------ PASSAGE
The question is how to get these and other agencies together beyond the most visible examples, like the provincial reconstruction teams hailed by on-the-ground U.S. commanders as integral to the rebuilding efforts in Iraq and Afghanistan.

Another example is State’s proposal to create an expeditionary Civilian Response Corps that would deploy alongside a military unit such as the 82nd Airborne Division within 48 hours of a conflict breaking out, providing expertise from doctors, lawyers, engineers, agricultural experts, police officers and public administrators.

Possibilities raised Tuesday ran from “chipping away” at change in the short term, as Gates put it, to launching wide-ranging legislation similar to the 1986 Goldwater-Nichols Act, which mandated joint military cooperation. Another would give one cabinet secretary “uber-authority” over multiple agencies.

The big question, of course, is money. The Pentagon’s budget is by far the largest of the agencies involved, raising questions about whether, in a tight budget environment, a rebalancing of spending on the relevant agencies would come at the Pentagon’s expense.

The State Department’s budget of $34 billion, for instance, is a fraction of the Pentagon’s — less than the Defense Department spends on health care, Gates said.

Yet while funding has been boosted in recent years, the increases were “almost immediately swallowed up” by the efforts in Iraq and Afghanistan, Rice said.

The Pentagon is authorized to transfer up to $100 million annually to the State Department for the furnishing of reconstruction, security and stabilization aid. But such transfers generally are drawn from the Pentagon’s critical operations and maintenance funds, said Rep. Ike Skelton, D-Mo., the committee chairman.

And while the work often involves budding democracies in poor countries that can ill afford such assistance, oil-rich Iraq jumped to the fore during questions by Rep. Walter Jones, R-N.C.

Some have said Iraq is earning more than enough from its vast oil resources to pay for most, if not all, of its reconstruction costs. Jones said U.S. allies bordering Iraq also should be contributing much more.

“I’m pumping gas,” Jones said. “People around me are buying gas. In the year 2001, the gas was $1.42 [a gallon] for 87 octane. It’s now $3.36, even higher in some places, for the same 87 octane. These countries who are making a profit on that $3.36 per gallon cost of 87 octane — it’s our men and women who are losing their legs and their arms, it’s our responsibility as a government to take care of them for the next 30 years.

“When I look at this growing debt and spending roughly $12 billion a month in Iraq, why can’t we make the Middle East, the rich countries, pay their bills to this country?”

Rice said she has repeatedly asked those nations to do so and would repeat the request at an April 22 “neighbors conference” in Kuwait.

Security concerns have precluded work on previously pledged projects, but security in Iraq has improved, she said.

Within the U.S. government, however, the problem is not one of willingness to share.

“A big part of the problem that we face here is not a lack of will, but a lack of capability,” Gates said.

The Treasury Department recently sent about a dozen experts to Baghdad to help Iraqi agencies with budget execution, he said. And other agencies also are contributing.

“But it’s been a long start-up time,” Gates said.

One problem is that Congress does not have a broad, all-encompassing view of what each executive agency brings to national security because each reports to different committees that rarely overlap.

To solve this, Gates said, Congress could form some sort of “overarching joint committee” with representatives from each concerned committee.

That would give congressional leadership “an integrated look at the balance of resources going one place or the other,” Gates said.
------------
------ INFORMATION SHOWN
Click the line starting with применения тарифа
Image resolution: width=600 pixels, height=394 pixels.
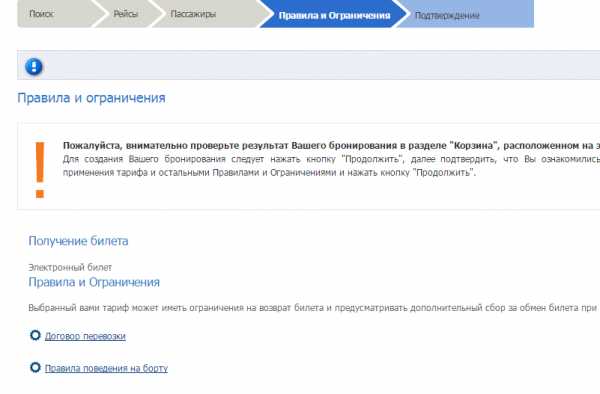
------------
WORK INSTRUCTIONS
- A) Answer from the passage:
(i) Within how many hours of a conflict breaking out would the proposed Civilian Response Corps deploy?
(ii) What is the State Department's budget?
(iii) Where will the April 22 "neighbors conference" be held?
- B) Translate this sentence from the passage into Spanish: "The big question, of course, is money."
- C) Quote the passage from "Some have said" to "contributing much more.".
Draw only on the passage.

TASK-BY-TASK SOLUTIONS
- A)
(i) Within 48 hours.
(ii) $34 billion.
(iii) In Kuwait.

- B) La gran pregunta, por supuesto, es el dinero.

- C)
Some have said Iraq is earning more than enough from its vast oil resources to pay for most, if not all, of its reconstruction costs. Jones said U.S. allies bordering Iraq also should be contributing much more.